«Le PRR dans tous les pays de l’Union européenne (UE) a une forme de territorialisation, de discussion territoriale. Pas ici », a déclaré le maire de Porto, lors de la deuxième édition du forum« Dialogues Gallecia », où l’avenir du Nord et de la Galice et les nouvelles possibilités de coopération ont été discutés.

Concernant les 40 ans du statut de région autonome de la Galice, le maire de Porto a critiqué la centralisation «accentuée» opérée au Portugal, ainsi que le sort du PRR.

«Que fait-on avec le PRR? Encore une fois, sera-t-il utilisé dans la capitale et pourquoi? Comme la capitale n’a pas accès aux fonds parce qu’elle n’est pas une région de convergence, elle utilisera le PRR comme s’il s’agissait d’un financement pour cette région. C’est absolument évident », a-t-il dit, donnant un exemple dans le domaine de la culture.

«Il n’y a pas beaucoup de fonds PRR pour la culture, mais il serait tout de même raisonnable de penser que les fonds qui sont alloués à la culture ont été alloués à ce moment-là à des questions immatérielles. Quand vous êtes allé voir les fonds PRR pour la culture, un document apparaît qui dit que l’argent sert à réhabiliter les musées et les monuments nationaux (…). Sur les 43 monuments et musées, 21 sont à Lisbonne et personne ne dit rien », a-t-il souligné.

Pour le maire, le plan «a été une belle opportunité de faire une rénovation majeure».

« Il était temps de faire un changement profond en termes de compétences », a-t-il déclaré, critiquant également la « pseudo décentralisation des compétences ».

«Je ne crois pas que la régionalisation va se produire. Je pense que le modèle de retour ne sera plus basé sur la régionalisation.
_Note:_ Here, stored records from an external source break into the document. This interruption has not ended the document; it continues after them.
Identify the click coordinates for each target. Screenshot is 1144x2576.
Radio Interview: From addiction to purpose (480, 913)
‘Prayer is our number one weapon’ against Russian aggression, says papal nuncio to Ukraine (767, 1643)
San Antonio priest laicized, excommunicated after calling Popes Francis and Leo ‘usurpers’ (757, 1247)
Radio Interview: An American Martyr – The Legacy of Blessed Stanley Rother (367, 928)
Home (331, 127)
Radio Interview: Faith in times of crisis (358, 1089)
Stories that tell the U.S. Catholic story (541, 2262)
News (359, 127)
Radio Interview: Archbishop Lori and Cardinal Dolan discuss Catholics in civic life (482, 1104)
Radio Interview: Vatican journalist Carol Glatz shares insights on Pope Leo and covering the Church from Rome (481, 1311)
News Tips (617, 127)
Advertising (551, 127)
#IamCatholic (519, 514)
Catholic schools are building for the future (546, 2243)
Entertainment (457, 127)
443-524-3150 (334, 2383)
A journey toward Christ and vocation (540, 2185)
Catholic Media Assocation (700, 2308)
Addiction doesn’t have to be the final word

Je pense que le modèle ne va pas être basé sur la décentralisation en l’état, il doit être planifié », a-t-il affirmé.

Evalué à 672,5 milliards d’euros (aux prix de 2018), le mécanisme de relance et de résilience (MES) est l’élément central de la «Next Generation EU», le fonds de 750 milliards d’euros approuvé par les dirigeants européens en juillet 2020, les principaux instruments de l’économie la sortie de l’Union européenne (UE) de la crise provoquée par la pandémie de covid-19.

Pour que ce fonds de relance arrive sur le terrain, il faut non seulement que tous les PRR soient approuvés, mais aussi que chaque pays ratifie la décision sur les ressources propres, une étape qui permet à la Commission de se rendre sur les marchés pour obtenir des financements.

À l’heure actuelle, huit des 27 États membres n’ont pas encore achevé cette procédure sur ressources propres.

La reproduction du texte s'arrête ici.